A couple of questions though -
Can you point me to the “army” of those “raging against the dying of the album” ?
And secondly - you gauge the Decemberists new album’s success on a Billboard chart position. Surely we need more data around the previous album’s peak position and sales vs the current album’s position? When any Tom, Dick and Harry band can now get a chart position there, the Billboard chart is no signifier of anything except for being on the Billboard chart. [If 38k in sales gets a band in the top 10 how many did the band at number 100 sell - 10 copies?] The Decemberists success lies elsewhere I would argue…
BTW, take a look at my essay - The End Of The Album as The Organizing Principle - http://bit.ly/946Wn
Dave,
I’d like to think I can be both a music critic and a Decemberists fan, so please, don’t spare the rod if you have more thoughts to share. I enjoyed the essay you linked and agree with most of your points as well.
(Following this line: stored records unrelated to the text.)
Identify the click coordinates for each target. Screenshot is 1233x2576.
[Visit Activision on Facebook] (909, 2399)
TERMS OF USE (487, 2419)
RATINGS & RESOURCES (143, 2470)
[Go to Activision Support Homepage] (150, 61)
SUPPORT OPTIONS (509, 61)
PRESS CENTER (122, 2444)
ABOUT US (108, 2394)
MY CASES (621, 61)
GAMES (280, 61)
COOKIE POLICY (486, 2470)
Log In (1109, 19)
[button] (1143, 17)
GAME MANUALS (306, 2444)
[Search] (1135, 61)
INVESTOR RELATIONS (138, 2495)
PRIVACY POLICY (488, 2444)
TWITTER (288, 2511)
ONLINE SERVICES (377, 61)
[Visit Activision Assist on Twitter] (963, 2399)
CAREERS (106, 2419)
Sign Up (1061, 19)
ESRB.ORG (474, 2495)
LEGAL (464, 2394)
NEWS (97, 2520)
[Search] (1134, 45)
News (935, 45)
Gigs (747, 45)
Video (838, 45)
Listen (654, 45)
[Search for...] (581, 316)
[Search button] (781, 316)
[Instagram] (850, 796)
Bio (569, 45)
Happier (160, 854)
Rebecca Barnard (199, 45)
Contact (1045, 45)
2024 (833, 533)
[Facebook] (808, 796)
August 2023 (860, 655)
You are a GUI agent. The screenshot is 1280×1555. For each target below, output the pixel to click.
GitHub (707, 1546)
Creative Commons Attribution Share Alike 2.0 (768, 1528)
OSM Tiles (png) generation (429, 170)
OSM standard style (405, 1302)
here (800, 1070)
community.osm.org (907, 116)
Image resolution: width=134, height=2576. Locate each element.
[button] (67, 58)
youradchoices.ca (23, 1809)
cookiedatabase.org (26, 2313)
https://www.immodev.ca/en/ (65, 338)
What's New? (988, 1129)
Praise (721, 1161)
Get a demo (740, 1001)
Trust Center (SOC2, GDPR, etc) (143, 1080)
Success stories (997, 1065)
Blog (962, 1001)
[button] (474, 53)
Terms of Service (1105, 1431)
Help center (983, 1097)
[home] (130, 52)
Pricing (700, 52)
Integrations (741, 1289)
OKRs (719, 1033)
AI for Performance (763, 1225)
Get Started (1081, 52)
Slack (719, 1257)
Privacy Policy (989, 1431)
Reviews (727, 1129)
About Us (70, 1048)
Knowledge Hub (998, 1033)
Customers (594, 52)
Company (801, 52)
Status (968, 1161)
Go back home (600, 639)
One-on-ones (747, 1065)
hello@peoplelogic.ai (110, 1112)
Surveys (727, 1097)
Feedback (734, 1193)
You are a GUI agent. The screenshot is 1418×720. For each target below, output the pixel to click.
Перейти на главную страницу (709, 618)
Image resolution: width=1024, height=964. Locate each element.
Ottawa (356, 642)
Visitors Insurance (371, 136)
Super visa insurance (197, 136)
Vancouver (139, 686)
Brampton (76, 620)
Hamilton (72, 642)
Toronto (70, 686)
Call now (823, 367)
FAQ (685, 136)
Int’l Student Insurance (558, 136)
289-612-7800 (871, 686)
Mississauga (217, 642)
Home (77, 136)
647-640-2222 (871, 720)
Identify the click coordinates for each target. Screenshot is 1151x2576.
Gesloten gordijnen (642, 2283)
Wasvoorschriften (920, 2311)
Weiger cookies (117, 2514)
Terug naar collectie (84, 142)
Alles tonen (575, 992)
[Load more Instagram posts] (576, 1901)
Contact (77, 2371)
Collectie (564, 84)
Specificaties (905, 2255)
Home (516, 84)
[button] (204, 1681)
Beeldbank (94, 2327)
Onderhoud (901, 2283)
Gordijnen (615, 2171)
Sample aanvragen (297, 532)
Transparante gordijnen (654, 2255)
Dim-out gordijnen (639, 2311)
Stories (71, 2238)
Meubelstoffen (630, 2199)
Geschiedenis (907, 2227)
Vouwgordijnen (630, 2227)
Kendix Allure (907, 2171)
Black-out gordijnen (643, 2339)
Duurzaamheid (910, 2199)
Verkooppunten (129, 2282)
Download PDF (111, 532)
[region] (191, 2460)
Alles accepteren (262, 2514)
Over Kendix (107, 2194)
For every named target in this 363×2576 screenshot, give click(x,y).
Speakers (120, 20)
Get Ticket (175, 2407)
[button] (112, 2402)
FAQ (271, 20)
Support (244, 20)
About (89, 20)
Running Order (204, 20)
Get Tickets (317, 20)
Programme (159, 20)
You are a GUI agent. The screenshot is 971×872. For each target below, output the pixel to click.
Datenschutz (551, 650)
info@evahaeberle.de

There are no longer the same forces beyond the control of artists pressuring them to release an album-length piece of work, which is freeing for creators as well as their fans.
Though you’re definitely correct in saying chart positions don’t equate to success the same way they once did, that’s true for all artists facing lower unit sales, so the fact that a low-publicity concept record by a borderline indie band ranks even close to the Hannah Montana’s or Lady Gaga’s of the world is still significant, relatively speaking.
The army in this case are the loyal followers of this or any mid-level band who are still willing to go out on week one and purchase a full album’s worth of music despite the fact it can be bought in pieces or illegally downloaded fairly easily. I’m sure The Decemberists are aware of all the same trends you mentioned in your essay. Yet they willingly put out what is essentially an hour-long folk opera because they were (presumably) confident that their fan base would support them.
If not being tied to the album format for retail or technological reasons is allowing for more flexibility, that is liberating and can lead to refreshing new ideas and distribution models. But as a music fan and/or critic, it’s also good to know that it is still possible for a band to create album-sized works and be rewarded for that as well. I’m all for new and different ways to make and release music, but would hate to throw the baby out with the bath water.